Stored data entries:
####################

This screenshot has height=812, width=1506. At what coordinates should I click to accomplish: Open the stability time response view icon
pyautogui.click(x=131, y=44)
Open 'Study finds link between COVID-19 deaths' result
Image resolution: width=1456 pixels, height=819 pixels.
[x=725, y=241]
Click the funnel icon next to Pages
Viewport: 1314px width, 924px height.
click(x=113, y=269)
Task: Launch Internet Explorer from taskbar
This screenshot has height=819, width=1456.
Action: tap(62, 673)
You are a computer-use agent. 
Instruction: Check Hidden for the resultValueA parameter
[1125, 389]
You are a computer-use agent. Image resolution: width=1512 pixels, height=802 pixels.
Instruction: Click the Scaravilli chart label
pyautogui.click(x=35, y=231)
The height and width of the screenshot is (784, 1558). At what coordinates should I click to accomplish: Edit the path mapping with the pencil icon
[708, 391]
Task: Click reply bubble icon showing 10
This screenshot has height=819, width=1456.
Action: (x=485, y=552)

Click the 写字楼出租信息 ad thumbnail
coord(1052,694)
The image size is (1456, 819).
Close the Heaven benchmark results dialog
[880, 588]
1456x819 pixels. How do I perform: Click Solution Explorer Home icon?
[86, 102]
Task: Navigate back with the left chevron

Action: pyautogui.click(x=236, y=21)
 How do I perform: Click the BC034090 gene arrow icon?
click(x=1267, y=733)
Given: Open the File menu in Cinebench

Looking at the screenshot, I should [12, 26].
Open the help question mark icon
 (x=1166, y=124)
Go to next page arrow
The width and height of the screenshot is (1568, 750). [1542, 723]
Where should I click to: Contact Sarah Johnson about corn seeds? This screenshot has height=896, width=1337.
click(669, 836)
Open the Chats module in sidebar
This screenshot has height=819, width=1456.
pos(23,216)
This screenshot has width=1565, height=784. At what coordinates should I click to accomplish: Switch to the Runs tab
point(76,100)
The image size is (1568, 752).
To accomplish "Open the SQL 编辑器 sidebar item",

####################

Problem statement: Retype exactly, and only, the lines from the line holding "Task: Navigate back with the left chevron" through the last line of the data; both of those lines count.

Result of the exercise:
Task: Navigate back with the left chevron

Action: pyautogui.click(x=236, y=21)
 How do I perform: Click the BC034090 gene arrow icon?
click(x=1267, y=733)
Given: Open the File menu in Cinebench

Looking at the screenshot, I should [12, 26].
Open the help question mark icon
 (x=1166, y=124)
Go to next page arrow
The width and height of the screenshot is (1568, 750). [1542, 723]
Where should I click to: Contact Sarah Johnson about corn seeds? This screenshot has height=896, width=1337.
click(669, 836)
Open the Chats module in sidebar
This screenshot has height=819, width=1456.
pos(23,216)
This screenshot has width=1565, height=784. At what coordinates should I click to accomplish: Switch to the Runs tab
point(76,100)
The image size is (1568, 752).
To accomplish "Open the SQL 编辑器 sidebar item",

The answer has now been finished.